**ESTRATTO DELLA FONTE**
· · · · ·

Nel settecentenario (1321-2021) della morte di Dante Alighieri s’intreccia l’“Avventura” del grande scrittore abruzzese Ignazio Silone che per primo, da laico, riscoprì i valori universali di Papa Celestino V e della Perdonanza Celestiniana. Una manifestazione fresca, oggi, del riconoscimento Unesco quale “Patrimonio Immateriale dell’Umanità”.
Un riconoscimento, dopo tante traversie e qualche mortificazione di troppo legate all’imbarazzo che nei secoli (fino a Papa Benedetto XVI) hanno suscitato nella Chiesa le dimissioni di Papa Celestino V, che impone all’attenzione del mondo questa tradizione settecentenaria dell’Aquila, figlia del messaggio universale (cristiano, ma non solo) di quel “Ghandi del Duecento”, di quel Martin Luther King dei suoi tempi, di quel “Crociato della Pace”, di quel “povero cristiano” che è l’Eremita del Morrone.
Ebbene, una festa laica (sembra paradossale ma è così: l’Unesco, essendo organismo multireligioso, non avrebbe mai dato tale riconoscimento al Perdono cristiano) che ha due “padri”. E tra i più nobili. Appunto, Dante Alighieri e Ignazio Silone.
Dante, per aver creato il “mito” di Celestino con quel benedetto-maledetto verso del Terzo Canto dell’Inferno sul “gran rifiuto”.
Silone, per aver rilanciato il “culto laico” di Celestino V facendone un eroe (altro che vile!), in quell’effervescente inizio della seconda metà del Novecento, concludendo, con la sua “Avventura di un povero cristiano”, una felicissima, irripetibile, unica, parabola di scrittore con uno strepitoso, seppure effimero, successo nella rappresentazione teatrale messa in scena dall’allora nascente Teatro Stabile dell’Aquila con un esordiente Giancarlo Giannini nella parte dell’anziano pontefice rivoluzionario
Al netto delle suggestive leggende (in primis, che Dante abbia partecipato all’incoronazione dell’Eremita del Morrone all’Aquila nel 1294 e che Celestino V sia stato assassinato per ordine del suo successore Bonifacio VIII) questa duplice paternità, nobile e laica, emerge prepotentemente dagli appassionati studi del giornalista e scrittore Angelo De Nicola (sulla “Perdonanza moderna” rinata nel 1983 e sul “mito” di San Pietro l’Eremita) per il quale, sempre in senso laico, la Festa del Perdono è identità civica e quel “Povero cristiano” è un faro morale.
Una tesi ardita e ambiziosa che il libro (impreziosito dalle prefazioni di Liliana Biondi, Antonio Gasbarrini e Diocleziano Giardini e da copertina e dodici tavole dell’artista Sandro Arduini) è chiamato a puntellare.
Una tesi offerta a una città, L’Aquila, che, a dispetto di questa maledetta emergenza Covid (che speriamo passi in fretta), sta cercando di mettere a profitto una ricostruzione post sisma 2009 faticosa ma densa di speranze.
Con due “padri” simili, ora è la prole che deve dimostrarsi capace di essere all’altezza.

· · · · ·

**DATI FORNITI**
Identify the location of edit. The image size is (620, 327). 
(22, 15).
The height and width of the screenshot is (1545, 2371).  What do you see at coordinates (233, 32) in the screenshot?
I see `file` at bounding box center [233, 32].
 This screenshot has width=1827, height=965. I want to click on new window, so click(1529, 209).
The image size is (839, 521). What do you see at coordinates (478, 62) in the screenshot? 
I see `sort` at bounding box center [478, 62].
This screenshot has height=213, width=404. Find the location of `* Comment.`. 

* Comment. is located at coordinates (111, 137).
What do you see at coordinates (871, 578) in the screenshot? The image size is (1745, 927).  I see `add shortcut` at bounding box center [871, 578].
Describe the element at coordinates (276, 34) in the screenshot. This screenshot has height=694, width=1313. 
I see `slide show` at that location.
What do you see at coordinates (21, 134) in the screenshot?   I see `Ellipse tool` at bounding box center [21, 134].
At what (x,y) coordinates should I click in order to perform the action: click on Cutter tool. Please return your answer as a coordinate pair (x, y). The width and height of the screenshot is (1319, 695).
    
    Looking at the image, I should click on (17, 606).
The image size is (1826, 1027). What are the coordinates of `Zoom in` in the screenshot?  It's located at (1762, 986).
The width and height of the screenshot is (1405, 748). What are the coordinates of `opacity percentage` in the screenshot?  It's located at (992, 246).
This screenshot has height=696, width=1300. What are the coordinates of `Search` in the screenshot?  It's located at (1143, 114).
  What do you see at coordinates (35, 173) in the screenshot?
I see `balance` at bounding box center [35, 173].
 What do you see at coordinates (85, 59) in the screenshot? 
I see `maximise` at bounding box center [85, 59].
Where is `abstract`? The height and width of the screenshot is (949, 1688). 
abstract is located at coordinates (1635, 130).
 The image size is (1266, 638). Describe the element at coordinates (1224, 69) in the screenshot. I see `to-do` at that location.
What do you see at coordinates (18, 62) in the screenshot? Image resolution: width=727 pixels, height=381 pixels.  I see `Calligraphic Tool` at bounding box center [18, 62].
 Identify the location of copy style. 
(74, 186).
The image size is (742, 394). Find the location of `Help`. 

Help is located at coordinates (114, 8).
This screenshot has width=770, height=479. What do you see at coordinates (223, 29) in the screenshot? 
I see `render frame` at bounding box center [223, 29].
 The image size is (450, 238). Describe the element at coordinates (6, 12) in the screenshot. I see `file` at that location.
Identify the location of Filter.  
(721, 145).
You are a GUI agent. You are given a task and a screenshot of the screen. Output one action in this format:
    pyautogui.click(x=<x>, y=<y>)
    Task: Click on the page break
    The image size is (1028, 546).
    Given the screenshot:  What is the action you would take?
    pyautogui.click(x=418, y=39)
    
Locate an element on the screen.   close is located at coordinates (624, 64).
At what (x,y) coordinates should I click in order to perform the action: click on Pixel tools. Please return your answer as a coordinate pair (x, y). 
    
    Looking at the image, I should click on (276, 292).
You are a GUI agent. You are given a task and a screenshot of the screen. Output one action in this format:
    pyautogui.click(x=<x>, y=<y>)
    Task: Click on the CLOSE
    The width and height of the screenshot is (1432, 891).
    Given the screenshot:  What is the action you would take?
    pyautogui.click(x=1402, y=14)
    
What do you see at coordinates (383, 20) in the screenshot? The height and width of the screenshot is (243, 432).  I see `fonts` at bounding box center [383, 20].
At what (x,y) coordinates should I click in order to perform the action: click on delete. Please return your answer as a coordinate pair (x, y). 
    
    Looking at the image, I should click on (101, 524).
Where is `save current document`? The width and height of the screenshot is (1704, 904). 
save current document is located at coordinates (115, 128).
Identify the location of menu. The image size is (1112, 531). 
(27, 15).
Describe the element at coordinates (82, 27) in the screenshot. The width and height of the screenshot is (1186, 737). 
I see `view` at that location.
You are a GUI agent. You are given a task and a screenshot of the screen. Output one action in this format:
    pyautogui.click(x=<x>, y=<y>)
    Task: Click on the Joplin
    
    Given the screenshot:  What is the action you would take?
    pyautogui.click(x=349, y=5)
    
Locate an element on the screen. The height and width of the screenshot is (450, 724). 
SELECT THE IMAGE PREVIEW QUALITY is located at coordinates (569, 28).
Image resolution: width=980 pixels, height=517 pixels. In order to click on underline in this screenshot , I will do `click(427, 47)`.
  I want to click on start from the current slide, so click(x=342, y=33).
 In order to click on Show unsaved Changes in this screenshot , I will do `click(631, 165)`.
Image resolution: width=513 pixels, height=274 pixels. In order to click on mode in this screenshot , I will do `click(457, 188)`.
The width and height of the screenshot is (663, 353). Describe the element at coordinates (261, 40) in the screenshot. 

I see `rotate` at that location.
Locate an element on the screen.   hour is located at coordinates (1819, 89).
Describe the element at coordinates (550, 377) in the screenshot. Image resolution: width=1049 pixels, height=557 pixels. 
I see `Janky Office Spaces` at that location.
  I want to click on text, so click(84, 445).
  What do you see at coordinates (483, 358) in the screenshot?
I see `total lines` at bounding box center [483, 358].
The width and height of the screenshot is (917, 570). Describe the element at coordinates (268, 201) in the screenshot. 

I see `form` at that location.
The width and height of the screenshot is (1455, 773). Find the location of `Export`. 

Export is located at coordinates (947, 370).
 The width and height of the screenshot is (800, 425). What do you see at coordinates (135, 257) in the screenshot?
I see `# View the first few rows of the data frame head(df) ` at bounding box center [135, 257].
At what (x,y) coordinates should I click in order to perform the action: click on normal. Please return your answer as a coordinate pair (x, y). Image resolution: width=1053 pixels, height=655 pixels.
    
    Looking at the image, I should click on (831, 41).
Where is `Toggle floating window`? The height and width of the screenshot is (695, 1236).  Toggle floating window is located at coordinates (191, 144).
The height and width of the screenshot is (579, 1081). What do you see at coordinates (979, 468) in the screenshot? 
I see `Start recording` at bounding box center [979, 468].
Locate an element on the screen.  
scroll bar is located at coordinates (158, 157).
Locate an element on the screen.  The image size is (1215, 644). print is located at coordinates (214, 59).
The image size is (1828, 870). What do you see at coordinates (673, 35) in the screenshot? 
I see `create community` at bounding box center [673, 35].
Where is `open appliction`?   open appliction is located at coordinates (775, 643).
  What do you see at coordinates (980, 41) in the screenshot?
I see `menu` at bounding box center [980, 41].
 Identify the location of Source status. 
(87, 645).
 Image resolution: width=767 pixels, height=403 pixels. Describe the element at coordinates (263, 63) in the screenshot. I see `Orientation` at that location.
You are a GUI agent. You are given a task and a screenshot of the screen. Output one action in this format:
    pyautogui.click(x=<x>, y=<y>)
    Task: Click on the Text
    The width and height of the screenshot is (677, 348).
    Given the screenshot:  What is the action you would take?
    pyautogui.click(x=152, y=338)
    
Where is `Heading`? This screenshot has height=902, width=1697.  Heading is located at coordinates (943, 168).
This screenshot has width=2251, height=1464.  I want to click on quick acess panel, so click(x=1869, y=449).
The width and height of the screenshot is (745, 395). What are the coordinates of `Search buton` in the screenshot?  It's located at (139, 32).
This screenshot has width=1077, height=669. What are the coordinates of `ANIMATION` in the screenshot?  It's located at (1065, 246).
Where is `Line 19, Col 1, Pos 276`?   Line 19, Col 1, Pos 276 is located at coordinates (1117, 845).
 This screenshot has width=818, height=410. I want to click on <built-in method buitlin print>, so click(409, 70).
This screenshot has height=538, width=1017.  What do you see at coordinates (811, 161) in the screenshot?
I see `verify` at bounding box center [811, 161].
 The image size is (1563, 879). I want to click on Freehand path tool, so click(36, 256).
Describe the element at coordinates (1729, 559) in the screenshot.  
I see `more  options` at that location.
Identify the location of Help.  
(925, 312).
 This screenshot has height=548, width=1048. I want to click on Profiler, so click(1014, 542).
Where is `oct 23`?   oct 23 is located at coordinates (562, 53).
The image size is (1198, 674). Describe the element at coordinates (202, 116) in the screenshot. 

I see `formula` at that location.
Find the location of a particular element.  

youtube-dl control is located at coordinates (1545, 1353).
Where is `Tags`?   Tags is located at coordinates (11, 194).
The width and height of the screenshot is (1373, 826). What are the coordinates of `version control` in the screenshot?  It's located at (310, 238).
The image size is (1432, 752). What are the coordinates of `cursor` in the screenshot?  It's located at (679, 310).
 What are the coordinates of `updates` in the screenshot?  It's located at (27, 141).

· · · · ·

**COMPITO**
Ricopia fedelmente dall'estratto della fonte tutto ciò che va da "Una tesi ardita" fino a "chiamato a puntellare.".

**RISPOSTA**
Una tesi ardita e ambiziosa che il libro (impreziosito dalle prefazioni di Liliana Biondi, Antonio Gasbarrini e Diocleziano Giardini e da copertina e dodici tavole dell’artista Sandro Arduini) è chiamato a puntellare.